Fig. 1. Shows the decoder correcting a 12 segment (24bit) received sequence which contains four errors. The effort is only 12 BBOs and four path map operations.

#### 3. The Soft-Decision Algorithm

Soft-decision decoding gives an asymptotic coding gain of 3db over hard decision, and our algorithm easily extends to cover this. We assume that 8-level quantisation is sufficient to recover most of coding gain loss, and henceforth all bit quantities are assumed to be represented by a 3bit soft vector where hard 0 = [000] and hard 1 = [111]. All distance metrics and path weights are now assumed to be soft weights, where the soft distance between a hard 0 and a hard 1 is 7 soft levels.

The decoding algorithm operates in a similar manner to the previous hard version. If the latest segment has a non-zero hard decision test error weight then a search via the stored permissible paths is required to find a path with a better lower soft test error weight, if one exits. A penalty of operating in the soft-decision mode is that more permissible paths must be stored than in the hard-decision case. However, note that this is ROM complexity not RAM. For example, the code used has a hard distance of 9 over 16 segments (32bits), giving an asymptotic soft correction power of 9 bits over this constraint length, and this requires 112Kbits to store the 5000 PPs needed. A length 25 (50bits) decoder gives 11 bit correction, and asymptomatically requires 92Mbits of ROM path storage. These storage figures are not excessive by modern ROM standards. Also, many high weight PPs can be omitted with minimal effect on the decoder output bit error rate, thus avoiding the exponential growth in storage requirement. [6]

The soft-decision decoder would not be feasible if it had to search through all the stored paths every time a non zero  $|t_1|$  occurred. By utilizing the distance and structure properties of the code we have found several techniques to significantly reduce the amount of searching the decoder needs to do. Firstly, we can calculate the maximum possible improvement in soft error weight before starting the search. Thus if a particular path mapping achieves this improvement, we can immediately abandon the search. Secondly, not all PPs of each length must be tried in the attempt to find the better path. In fact for a given path length b only PPs of length b below a certain weight need be tried to achieve the seeked for test error weight improvement. The number of these paths at length b depends only on  $|t_i|$  the soft weight of the test error sequence over the last bsegments. Thus whenever the decoder needs to search for a better path by trying PP mappings from b = 2 to

b=DECL (Decoding Constraint Length), the  $|t_b|$  is first calculated and this is used to directly identify (address) the subset of paths that have to be tried.

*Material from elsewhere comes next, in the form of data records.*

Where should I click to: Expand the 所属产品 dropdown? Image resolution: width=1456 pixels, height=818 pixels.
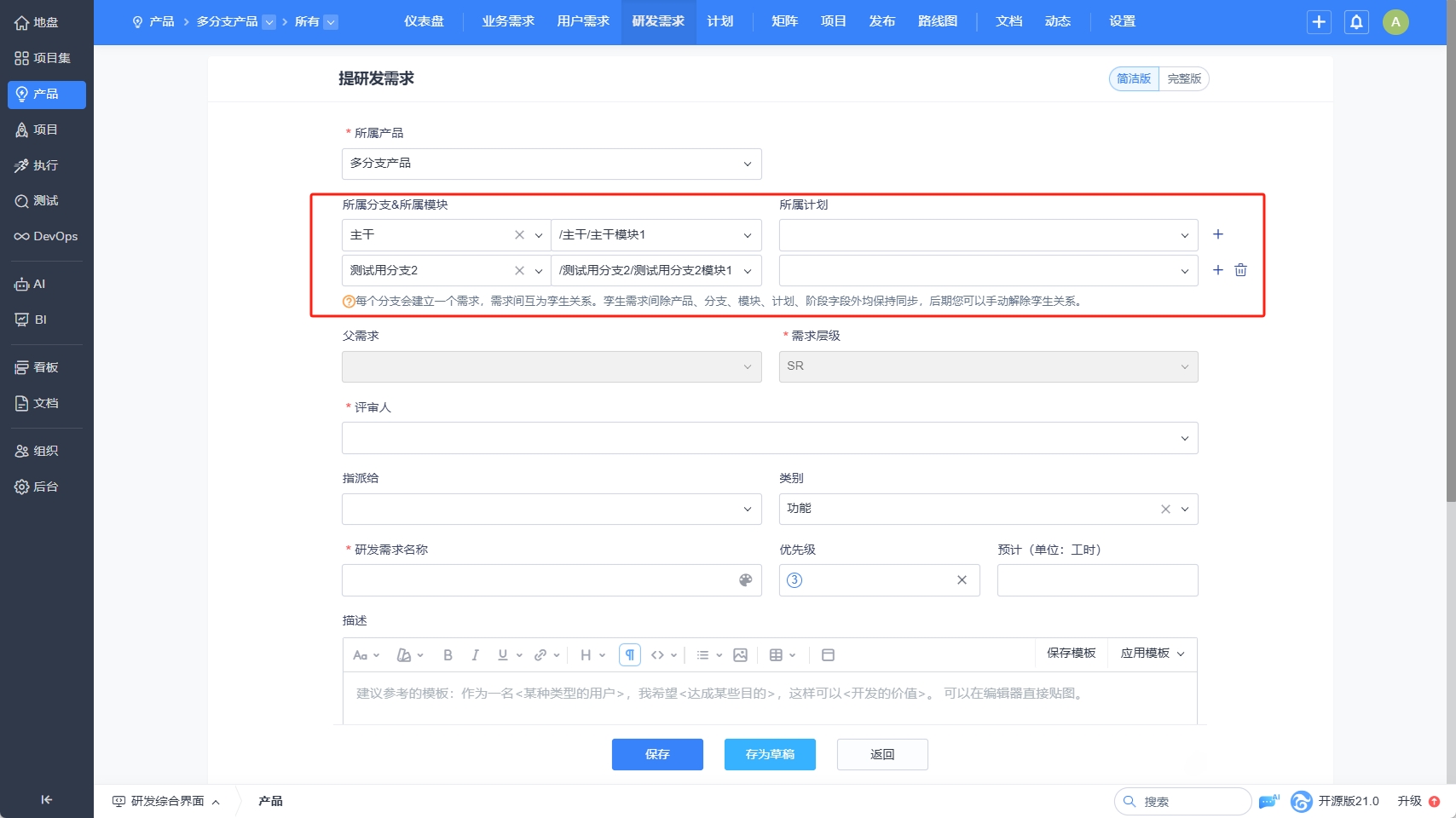pos(552,164)
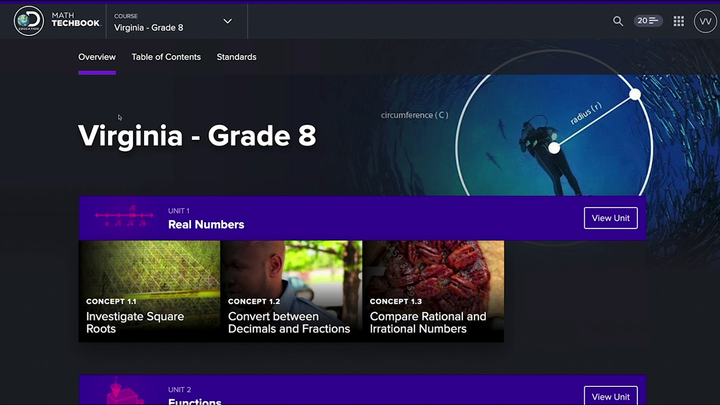This screenshot has width=720, height=405.
Task: Open the VV user profile avatar
Action: click(x=705, y=21)
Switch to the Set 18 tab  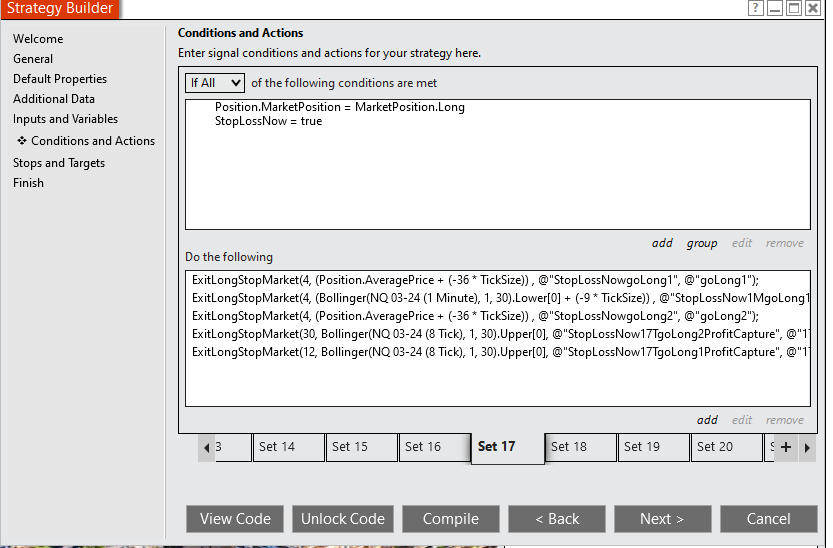click(x=580, y=447)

Consider the following example. Assume the allzero sequence was transmitted and we are now on a path that gives us a soft test error sequence t = 0004010001 00 40 61 00 40 in octal, containing 5 hard errors and a total soft error weight of 25. The maximum improvement in soft error weight is 1 soft level, because of the weight 4 latest segment. The following table shows the weight of the test error sequence  $|t_s|$  over the last b segments, together with the upper bound on PP weight  $|P_b|$  and the number of PPs at this weight.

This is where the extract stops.